[start of Page text]
History and Commentary from a Prairie Perspective

At intervals, writers with nothing better to do and a copious supply of unclear words attempt to prove violent video games have nothing but beneficial effects upon the children who are addicted to them. These pompous personages are either idiots or rascals. I know because, as a small boy, I was addicted to the funny papers, the distant ancestors of today's digital entertainments. I was like a sponge soaking up everything, good, bad and ridiculous.

When the Great Depression laid its blight upon the world, I was two years old. Two years later I heard and understood words read by others. Mostly, those who read to me were engaged in saving me from the commission of crimes I could neither understand nor pronounce by regaling me with huge numbers of Bible stories. At the age of four, I puzzled over the story of Samson and Delilah, but knew nothing of the larger world, not even of the drought-parched plain that surrounded the village. Then I discovered the funnies.

All through the Lost Decade there was enough money in the weekly budget to purchase the Saturday edition of a city newspaper. At the age of five, I was entrusted every Saturday with a thin dime, the price of a bringing home a Chicago Tribune from the local drug store. All I could do was look at pictures. When I prevailed upon my big brother to read me the words, I absorbed the stories of Borley Rectory, the most haunted house in England and of Chicago's gory St. Valentine's Day Massacre. I was astounded by the mysteries and murders that abounded beyond the confines of my peaceful village. Then I turned to the funnies and tried to understand them without the help of any big person. By the time I reached Grade 4, I could do it.

There was a comic strip called Bringing Up Father, which had been around since 1913. I learned its humour was based on the ways in which wealthy Mr. Jiggs frustrated every effort of his social-climbing wife , Maggie, to distance her family from Jiggs' humble beginnings.

I met Dagwood and Blondie, whose comic strip wedding took place in 1930. They are still featured in newspapers in 2014 and, although over a century old, are as youthful as ever. The strip, then and now, was gently humorous and without significant social commentary.

I liked the KatzenjammerKids, who first appeared in 1897. They undermined the authority of Big People with a succession of fiendish tricks. I wished I could let them loose in a Horatio Alger book. (Alger books were read to me whether I wanted to hear them or not.) Invariably, Alger heroes were poor young men who became wealthy through marathon church going and obedient service to a rich tycoon, even to the extremity of marrying the tycoon's homely daughter. I didn't think this was a happy ending for any story. By this time, my supplier of comics had been changed to the Toronto Star and I was beginning to have strange feelings when I saw all the curvaceous young women in Buck Rogers in the 25th Century, a space epic first drawn in 1928.

There was Flash Gordon, another space fantasy that dated from 1934. There were some evil females in this one too, but they were decorative. Rogers was at war with the Red Mongols and Gordon was the enemy of Ming, the sinister ruler of the planet Mongo. Both strips denigrated Asians. They recalled a time when newspapers were filled with stories of the Yellow Peril. I didn't approve. The Chinese people I knew lived at the Canada Café and were always friendly and kind.

The best of all comic strips appeared in 1934. It was Al Capp's Li'l Abner. Capp was a genius. His cast of characters, human and non-human, were always funny and always instructive. I didn't realize at the time I was looking at some of the most remarkable satire ever invented.

Satire, poetry and music are all elements in protest movements. What I began to learn from Al Capp became a part of my understanding of the thousands of marchers at Selma, Ala., singing We Shall Overcome.

When I was little, Big People were sometimes puzzled by my strange opinions. I always replied, "I saw it in the funny papers." Years later, I know having a free and independent opinion is a priceless gift. Try to learn what is true and try to do what is good. That's what I learned from the funny papers. And, incidentally, don't waste time playing video games.
[end of Page text]
### Written task
Rewrite the passage of the funny-papers memoir starting with "At intervals, writers" and going on through "bad and ridiculous.", renaming "pompous personages" as "self-important writers".
[start of Given data]
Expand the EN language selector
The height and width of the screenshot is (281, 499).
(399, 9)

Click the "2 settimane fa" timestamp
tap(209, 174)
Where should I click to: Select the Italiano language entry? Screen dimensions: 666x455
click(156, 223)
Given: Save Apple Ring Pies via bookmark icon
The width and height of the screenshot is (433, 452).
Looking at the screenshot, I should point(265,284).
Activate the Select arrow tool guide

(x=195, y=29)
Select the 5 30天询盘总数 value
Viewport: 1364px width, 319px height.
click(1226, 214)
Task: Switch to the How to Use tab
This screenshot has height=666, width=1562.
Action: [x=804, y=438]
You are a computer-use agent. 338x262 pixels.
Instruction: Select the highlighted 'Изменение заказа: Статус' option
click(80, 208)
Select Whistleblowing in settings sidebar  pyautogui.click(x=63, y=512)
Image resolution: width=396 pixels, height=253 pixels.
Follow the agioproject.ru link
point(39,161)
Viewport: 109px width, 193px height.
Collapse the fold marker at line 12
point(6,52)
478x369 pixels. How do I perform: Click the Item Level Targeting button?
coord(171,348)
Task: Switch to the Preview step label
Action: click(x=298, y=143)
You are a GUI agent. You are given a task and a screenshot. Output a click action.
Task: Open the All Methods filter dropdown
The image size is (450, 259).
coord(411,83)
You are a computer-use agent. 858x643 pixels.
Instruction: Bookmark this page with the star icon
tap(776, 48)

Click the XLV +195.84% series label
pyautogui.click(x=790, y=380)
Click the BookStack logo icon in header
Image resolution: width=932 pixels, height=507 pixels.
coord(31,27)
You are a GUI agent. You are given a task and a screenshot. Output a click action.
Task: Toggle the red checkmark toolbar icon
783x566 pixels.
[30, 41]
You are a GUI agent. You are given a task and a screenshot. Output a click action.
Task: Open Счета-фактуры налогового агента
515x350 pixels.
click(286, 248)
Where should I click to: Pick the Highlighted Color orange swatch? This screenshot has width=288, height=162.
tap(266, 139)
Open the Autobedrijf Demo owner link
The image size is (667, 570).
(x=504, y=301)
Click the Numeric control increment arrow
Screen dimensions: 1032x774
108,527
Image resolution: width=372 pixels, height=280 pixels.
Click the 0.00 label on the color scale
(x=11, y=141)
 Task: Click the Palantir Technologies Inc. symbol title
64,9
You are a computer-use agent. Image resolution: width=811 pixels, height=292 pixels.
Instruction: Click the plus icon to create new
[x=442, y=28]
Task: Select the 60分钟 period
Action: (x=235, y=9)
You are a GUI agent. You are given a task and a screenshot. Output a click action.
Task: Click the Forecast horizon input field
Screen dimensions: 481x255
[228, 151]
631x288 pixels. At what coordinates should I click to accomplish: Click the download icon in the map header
[end of Given data]
### Result below
At intervals, writers with nothing better to do and a copious supply of unclear words attempt to prove violent video games have nothing but beneficial effects upon the children who are addicted to them. These self-important writers are either idiots or rascals. I know because, as a small boy, I was addicted to the funny papers, the distant ancestors of today's digital entertainments. I was like a sponge soaking up everything, good, bad and ridiculous.